Deixe-me sublinhar um ponto: há dois meses foi adoptada a nova Agenda do Desenvolvimento Sustentável das Nações Unidas. Um dos objectivos é justamente a eliminação de todas as formas de violência contra as crianças até 2030. A violência contra as crianças custa cada ano quase 10% do produto global bruto da economia mundial. Estamos a falar de milhares de milhões de euros. Se investirmos na eliminação de todas as formas de violência contra as crianças, em 2030, provavelmente, não vamos ter guerras, porque encontrámos um novo paradigma para solucionar as divergências de opinião, os conflitos e as tensões.

A Europa enfrenta uma crise de refugiados. Como vê a situação das crianças?
Neste momento não há uma posição europeia de garantia dos direitos humanos, de registo das pessoas que chegam, de acompanhamento das crianças que chegam. A imagem da criança surge só quando aparece mais um corpo de alguma que morreu ao tentar chegar, mas nas imagens que passam todos os dias na televisão dos refugiados é como se as crianças se diluíssem, como se fizessem parte do cenário, como se não exigissem um acompanhamento e uma protecção especial. Há um contraste claro entre o tempo que os governos têm tomado para encontrar uma solução e a iniciativa e a profunda solidariedade manifestada pelas populações, incluindo a de Portugal, nesta crise. A crise dos refugiados e dos requerentes de asilo são um teste ao nosso verdadeiro compromisso com os direitos humanos.

Dados sobre acolhimento em Portugal, em 2014

Mais crianças: um total de 8470 crianças e jovens encontravam-se em situação de acolhimento, um aumento de 0,3% face a 2013. Destas, 63,6% estão em lares de infância e juventude, 24,3% em centros de acolhimento temporário e 4,5% em famílias de acolhimento. As restantes encontram-se noutro tipo de instituições, como comunidades terapêuticas.

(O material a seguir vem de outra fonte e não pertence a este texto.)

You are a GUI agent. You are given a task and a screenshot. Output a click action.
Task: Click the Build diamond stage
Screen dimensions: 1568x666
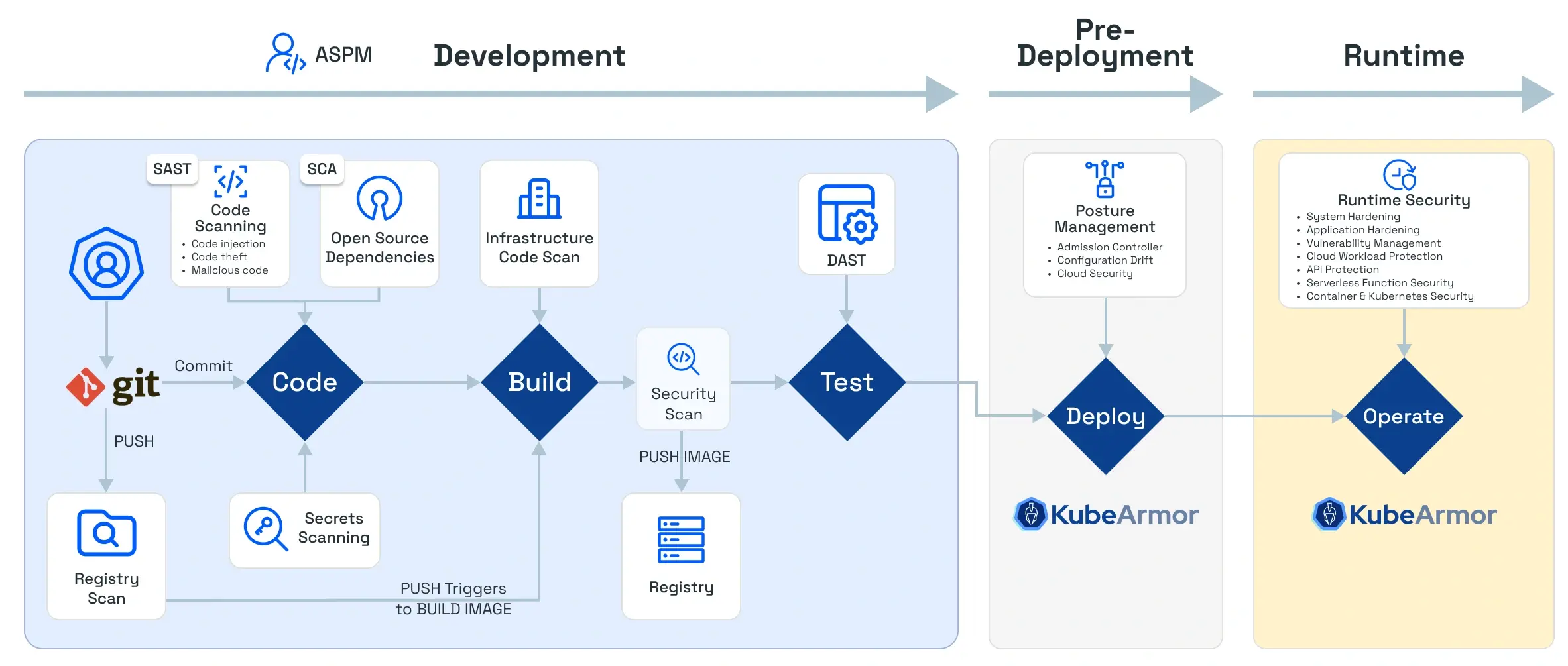pyautogui.click(x=540, y=382)
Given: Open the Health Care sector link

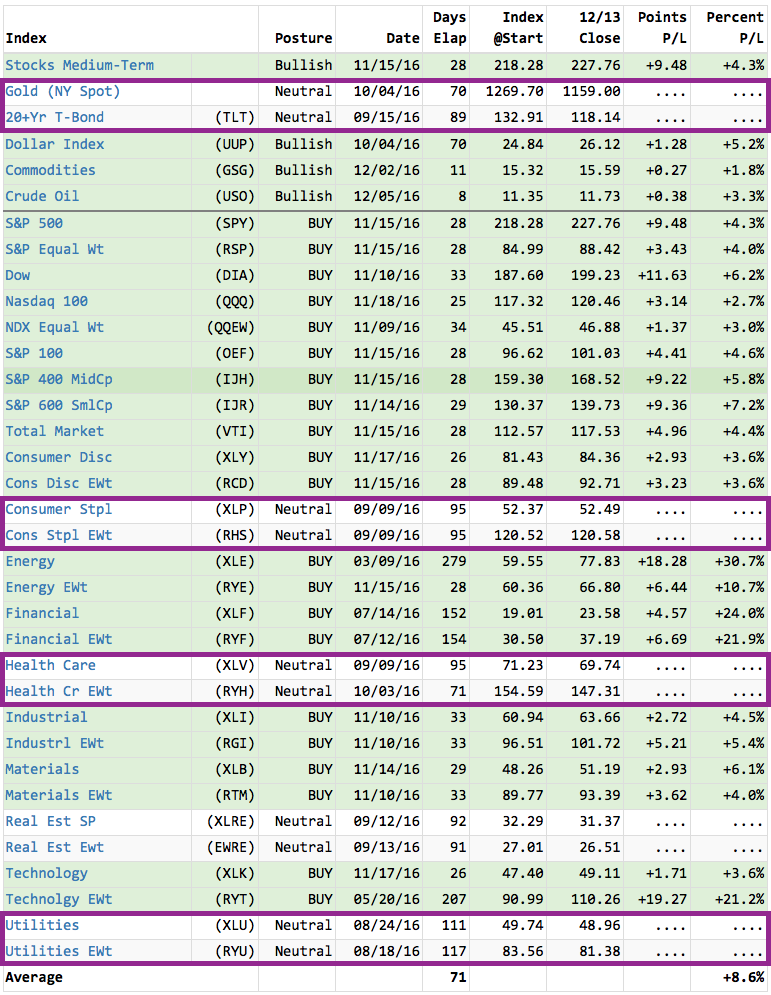Looking at the screenshot, I should (x=50, y=665).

Principais razões para o acolhimento: falta de supervisão e acompanhamento familiar (60% de situações em que e a criança é deixada só, entregue a si própria ou com irmãos igualmente crianças, por largos períodos de tempo); exposição a modelos parentais desviantes (35% de situações em que o adulto potencia na criança padrões de condutas desviantes ou anti-sociais bem como perturbações do desenvolvimento, embora não de uma forma manifestamente intencional); negligência dos cuidados de educação e saúde (32% e 30%) e ausência temporária de suporte familiar (11,2%); prática de comportamentos desviantes (9,36%) e exposição a mau trato físico (7,36%).

Regressos: 949 crianças e jovens que já tinham estado acolhidas e saído do sistema de acolhimento, acabaram por voltar, sendo que 629 voltaram em anos anteriores a 2014 e 320 em 2014. A maioria das reentradas no sistema ocorreram após a aplicação das medidas “apoio junto dos pais” e “apoio junto de outro familiar”.

Adopção: foi aplicada a 368 crianças (4,3%), a medida de promoção e protecção de confiança à instituição com vista a futura adopção.

Fugas: 76 processos de promoção e protecção foram arquivados por fuga prolongada.

Fonte: Relatório de Caracterização Anual da Situação de Acolhimento das Crianças e Jovens (2014).